* _What to work on_
List each line of the items that contains the string "Task". Case counts.

* _Provided data_
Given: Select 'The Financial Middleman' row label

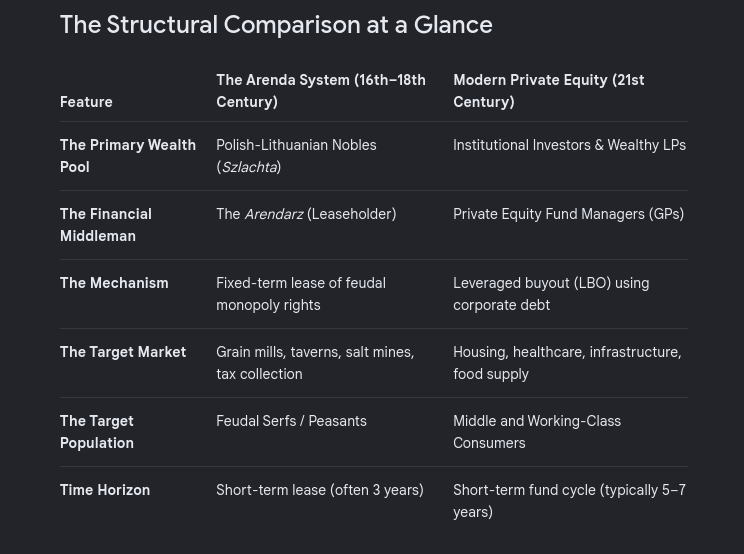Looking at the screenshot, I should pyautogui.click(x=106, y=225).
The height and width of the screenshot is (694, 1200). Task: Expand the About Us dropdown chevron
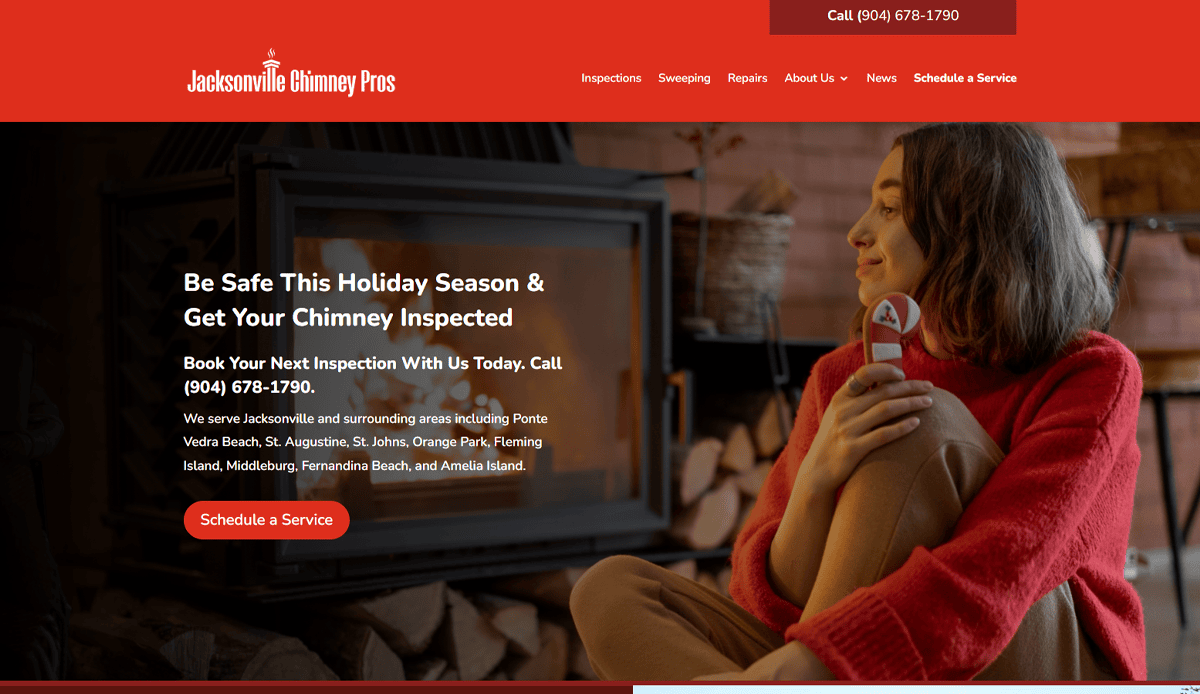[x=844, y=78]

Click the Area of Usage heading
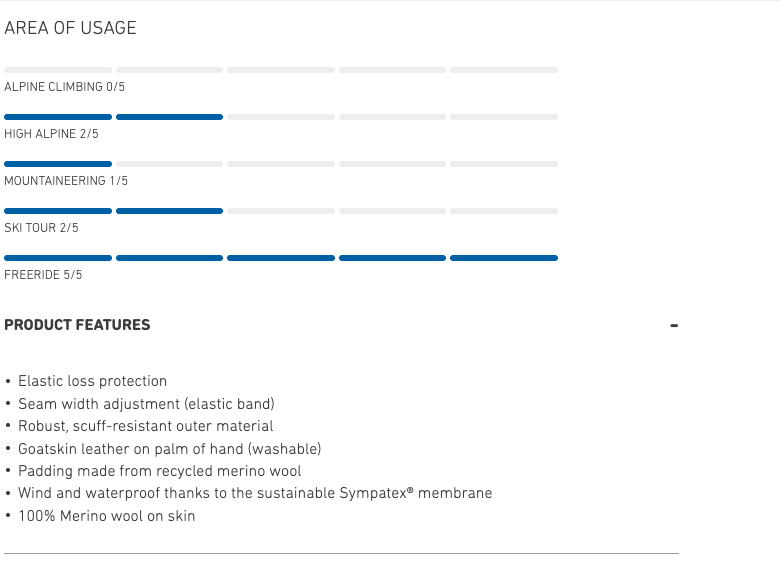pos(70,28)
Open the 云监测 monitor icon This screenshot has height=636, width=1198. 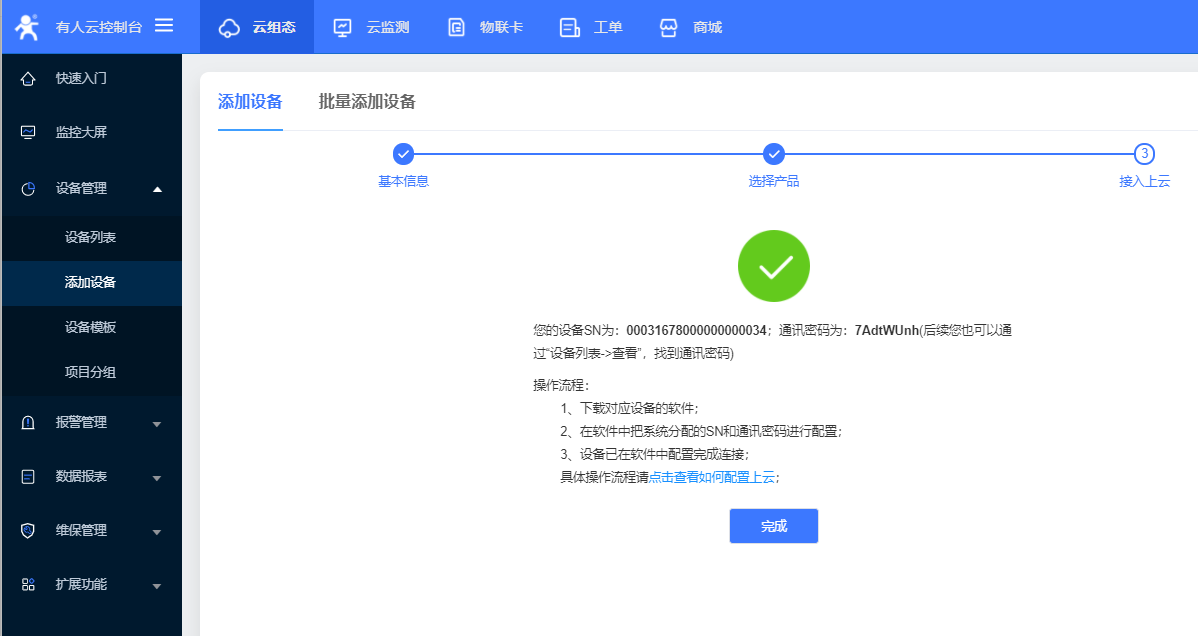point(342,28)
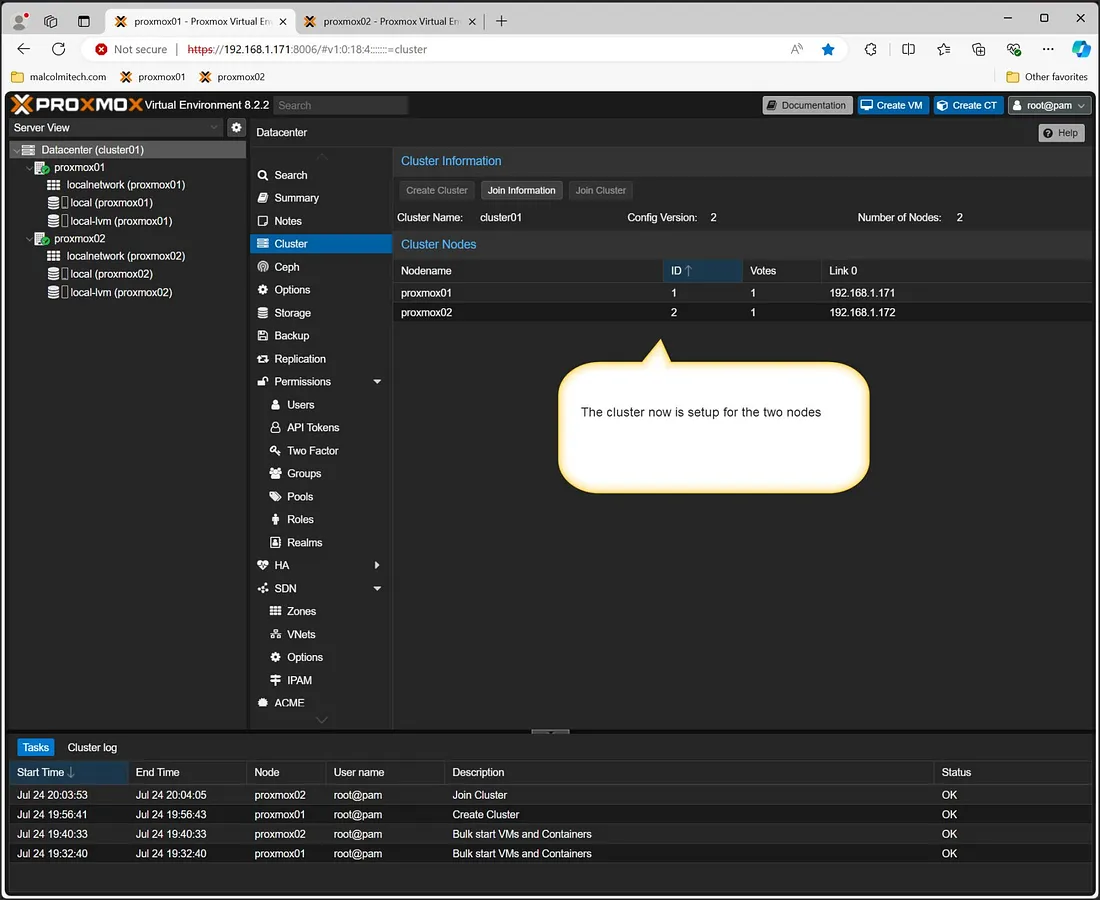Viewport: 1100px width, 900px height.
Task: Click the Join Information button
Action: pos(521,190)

* _Exercise result_
The height and width of the screenshot is (694, 1200). Task: Expand the About Us dropdown chevron
Task: Click the Join Information button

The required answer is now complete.